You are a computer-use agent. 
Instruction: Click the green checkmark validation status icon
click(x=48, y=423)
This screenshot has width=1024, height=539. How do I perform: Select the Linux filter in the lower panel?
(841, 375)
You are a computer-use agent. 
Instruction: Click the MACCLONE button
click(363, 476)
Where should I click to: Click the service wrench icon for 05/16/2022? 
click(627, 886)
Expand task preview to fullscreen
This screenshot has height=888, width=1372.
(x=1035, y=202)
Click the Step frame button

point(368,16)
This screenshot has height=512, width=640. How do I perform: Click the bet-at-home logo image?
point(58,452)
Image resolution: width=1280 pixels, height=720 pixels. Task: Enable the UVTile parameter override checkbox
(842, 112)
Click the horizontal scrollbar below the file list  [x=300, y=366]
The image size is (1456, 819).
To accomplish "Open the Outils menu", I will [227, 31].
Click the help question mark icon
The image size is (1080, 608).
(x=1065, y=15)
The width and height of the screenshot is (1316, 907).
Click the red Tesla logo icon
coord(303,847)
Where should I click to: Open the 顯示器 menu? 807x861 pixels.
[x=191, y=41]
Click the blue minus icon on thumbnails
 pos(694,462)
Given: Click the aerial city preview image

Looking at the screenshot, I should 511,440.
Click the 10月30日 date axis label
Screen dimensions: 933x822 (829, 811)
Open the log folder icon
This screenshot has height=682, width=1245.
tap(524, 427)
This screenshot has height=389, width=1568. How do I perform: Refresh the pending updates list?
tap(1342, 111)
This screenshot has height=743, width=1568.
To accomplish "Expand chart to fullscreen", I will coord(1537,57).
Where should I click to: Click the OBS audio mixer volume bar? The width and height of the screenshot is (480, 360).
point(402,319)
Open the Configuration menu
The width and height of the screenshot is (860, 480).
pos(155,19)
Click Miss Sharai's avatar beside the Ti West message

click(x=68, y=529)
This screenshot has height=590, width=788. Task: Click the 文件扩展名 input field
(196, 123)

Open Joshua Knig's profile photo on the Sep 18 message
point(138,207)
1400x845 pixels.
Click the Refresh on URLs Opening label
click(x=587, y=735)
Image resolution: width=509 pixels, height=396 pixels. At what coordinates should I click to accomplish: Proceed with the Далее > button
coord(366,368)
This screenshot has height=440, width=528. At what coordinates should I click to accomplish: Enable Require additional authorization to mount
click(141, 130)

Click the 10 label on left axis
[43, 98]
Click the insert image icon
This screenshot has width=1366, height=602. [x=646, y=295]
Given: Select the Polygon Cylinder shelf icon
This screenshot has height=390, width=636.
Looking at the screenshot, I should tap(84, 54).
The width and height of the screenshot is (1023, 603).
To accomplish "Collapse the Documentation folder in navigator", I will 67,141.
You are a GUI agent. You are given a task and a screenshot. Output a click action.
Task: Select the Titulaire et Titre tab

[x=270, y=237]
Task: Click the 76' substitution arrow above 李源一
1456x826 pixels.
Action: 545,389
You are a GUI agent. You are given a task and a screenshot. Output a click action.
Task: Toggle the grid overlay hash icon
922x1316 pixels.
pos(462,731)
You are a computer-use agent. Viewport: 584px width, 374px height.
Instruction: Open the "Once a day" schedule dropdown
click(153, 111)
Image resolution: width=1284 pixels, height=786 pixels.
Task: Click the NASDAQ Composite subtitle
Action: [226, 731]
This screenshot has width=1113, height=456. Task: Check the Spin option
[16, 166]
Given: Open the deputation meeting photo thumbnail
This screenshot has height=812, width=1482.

==*==

▶ **Requirement**: In full and exactly, transcribe the material above.

▶ **Your solution**:
You are a computer-use agent. 
Instruction: Click the green checkmark validation status icon
click(x=48, y=423)
This screenshot has width=1024, height=539. How do I perform: Select the Linux filter in the lower panel?
(841, 375)
You are a computer-use agent. 
Instruction: Click the MACCLONE button
click(363, 476)
Where should I click to: Click the service wrench icon for 05/16/2022? 
click(627, 886)
Expand task preview to fullscreen
This screenshot has height=888, width=1372.
(x=1035, y=202)
Click the Step frame button

point(368,16)
This screenshot has height=512, width=640. How do I perform: Click the bet-at-home logo image?
point(58,452)
Image resolution: width=1280 pixels, height=720 pixels. Task: Enable the UVTile parameter override checkbox
(842, 112)
Click the horizontal scrollbar below the file list  [x=300, y=366]
The image size is (1456, 819).
To accomplish "Open the Outils menu", I will [227, 31].
Click the help question mark icon
The image size is (1080, 608).
(x=1065, y=15)
The width and height of the screenshot is (1316, 907).
Click the red Tesla logo icon
coord(303,847)
Where should I click to: Open the 顯示器 menu? 807x861 pixels.
[x=191, y=41]
Click the blue minus icon on thumbnails
 pos(694,462)
Given: Click the aerial city preview image

Looking at the screenshot, I should 511,440.
Click the 10月30日 date axis label
Screen dimensions: 933x822 (829, 811)
Open the log folder icon
This screenshot has height=682, width=1245.
tap(524, 427)
This screenshot has height=389, width=1568. How do I perform: Refresh the pending updates list?
tap(1342, 111)
This screenshot has height=743, width=1568.
To accomplish "Expand chart to fullscreen", I will coord(1537,57).
Where should I click to: Click the OBS audio mixer volume bar? The width and height of the screenshot is (480, 360).
point(402,319)
Open the Configuration menu
The width and height of the screenshot is (860, 480).
pos(155,19)
Click Miss Sharai's avatar beside the Ti West message

click(x=68, y=529)
This screenshot has height=590, width=788. Task: Click the 文件扩展名 input field
(196, 123)

Open Joshua Knig's profile photo on the Sep 18 message
point(138,207)
1400x845 pixels.
Click the Refresh on URLs Opening label
click(x=587, y=735)
Image resolution: width=509 pixels, height=396 pixels. At what coordinates should I click to accomplish: Proceed with the Далее > button
coord(366,368)
This screenshot has height=440, width=528. At what coordinates should I click to accomplish: Enable Require additional authorization to mount
click(141, 130)

Click the 10 label on left axis
[43, 98]
Click the insert image icon
This screenshot has width=1366, height=602. [x=646, y=295]
Given: Select the Polygon Cylinder shelf icon
This screenshot has height=390, width=636.
Looking at the screenshot, I should tap(84, 54).
The width and height of the screenshot is (1023, 603).
To accomplish "Collapse the Documentation folder in navigator", I will 67,141.
You are a GUI agent. You are given a task and a screenshot. Output a click action.
Task: Select the Titulaire et Titre tab

[x=270, y=237]
Task: Click the 76' substitution arrow above 李源一
1456x826 pixels.
Action: 545,389
You are a GUI agent. You are given a task and a screenshot. Output a click action.
Task: Toggle the grid overlay hash icon
922x1316 pixels.
pos(462,731)
You are a computer-use agent. Viewport: 584px width, 374px height.
Instruction: Open the "Once a day" schedule dropdown
click(153, 111)
Image resolution: width=1284 pixels, height=786 pixels.
Task: Click the NASDAQ Composite subtitle
Action: [226, 731]
This screenshot has width=1113, height=456. Task: Check the Spin option
[16, 166]
Given: Open the deputation meeting photo thumbnail
This screenshot has height=812, width=1482.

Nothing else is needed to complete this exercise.